I know his type. I deliver the mint julep to an excited Trist and sip my own pensively. His type was exactly Mr. Dowell’s type - the algebra teacher in my high school who harassed me the entire year. It started out small; he’d always call on me for the answer, and if I got it wrong or ever talked out of turn, he’d assign me detention. At first I thought he hated me, but then the love letters started appearing in my locker, poems in elegant handwriting about how perky my breasts were and how limpid my eye-pools were, or something. I don’t remember. After four years I’ve blocked most of the details out, for better or for worse. But I can’t block out the
night of the school play even if I tried to.
I squeeze my eyes shut and focus on the sweet burn of the mint julep as it goes down my throat. Trist drags me to the dance floor, and I don’t normally dance, but tonight I get lost in the music. I don’t want to think about creeps. I don’t want to think about that night. I came to Montcrest for a fresh start, not reminders of the past. So I dance as hard as I can, like I’m in my underwear in my room jamming out to my favorite song and not surrounded by people I don’t know. Trist loves it, cheering me on and clapping, adding her own sexy twists to compliment mine. She peels away eventually, dancing with a different guy I’ve never seen before. I carefully avoid all the dudes inching up on me, eager to grab my hips and grind nastily like they try on every other girl. I lose sight of Trist, but it’s no big - she’ll make her way back to the table. She always does.

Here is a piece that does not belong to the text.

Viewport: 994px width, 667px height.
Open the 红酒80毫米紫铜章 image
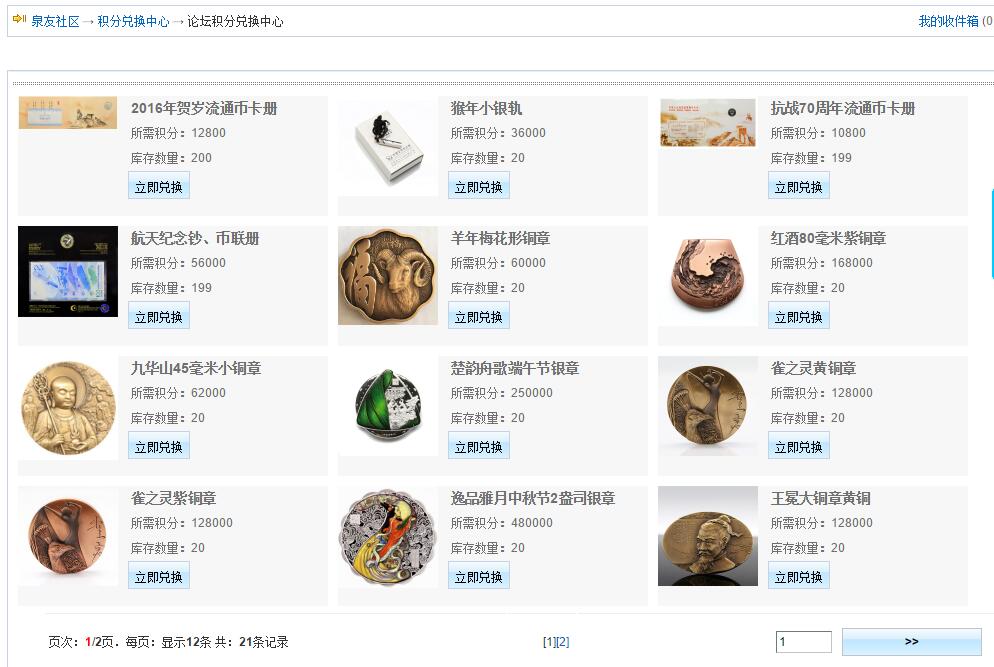[x=708, y=276]
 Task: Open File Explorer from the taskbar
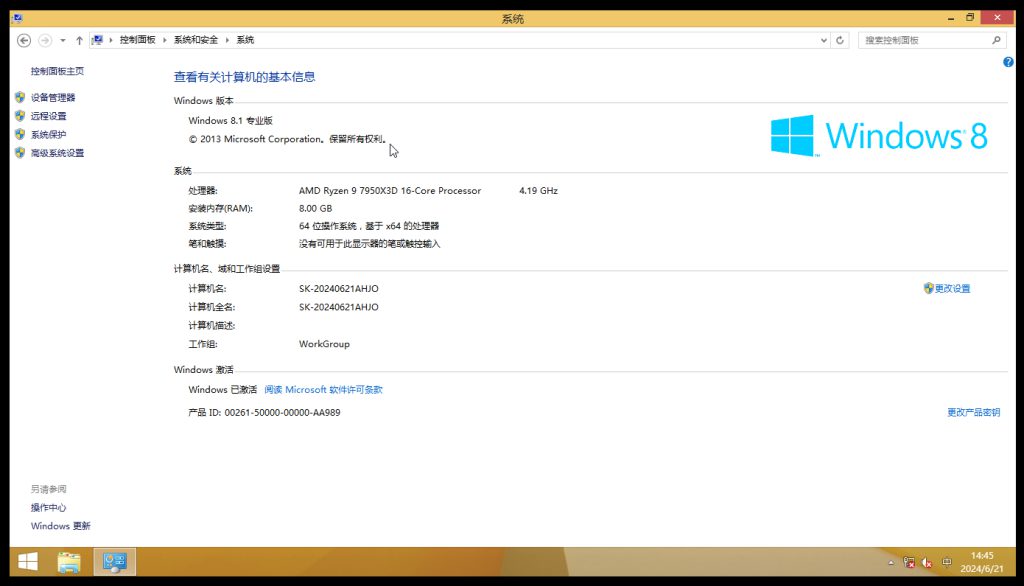tap(69, 562)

Through the strobe lights and faint clouds of sweat and smoke, I catch a pair of mismatched eyes again. Kai. He’s leaning against a far wall, Hayley nowhere in sight. I keep dancing, determined not to let his gaze unsettle me from what I’m doing.
That’s right, sleazebag. I’m going to keep dancing, even if you’re looking at me. I won’t let you affect what I’m doing, or how I feel. Guys like you aren’t worth that much.
As the thought runs through my head, that same slow, lazy smirk spreads across his face, like he knows what I’m thinking and finds it hilarious. Irritated, I sway my hips with exaggerated movements, trying and (probably) failing to look as graceful and unaffected as possible. But I can only keep it up for so long. Finally, I go back to the table, chugging the glasses of water we ordered early in the night. I look around for Trist, but she’s nowhere in sight. Did she go to the bathroom again? I poke my head in just to make sure, but calling her name into the porcelain restroom gets no response. I look at my reflection - dishwater-brown hair hangs short, a choppy bob around my ears. I cut it as a change of pace at the start of this year, and because I was tired of the hassle it took when it was long. My skin is so pale it practically glows in the fluorescence. I see a tanned girl flinch at it as she washes her hands. Maybe Trist is right. Maybe I should get out more. Trist let me borrow the red, low-backed dress and ballet flats I’m wearing; if I had my way, I’d have worn flannel and converse. My steel-blue eyes flinch away from my reflection. I really don’t belong here, that’s for sure. But for Trist, I’d do almost anything, and she’d wanted to come to this bar since forever. I smooth my hair and push out of the bathroom. I have to find her. I call her cellphone, but her purse is still at the table. She didn’t take it with her.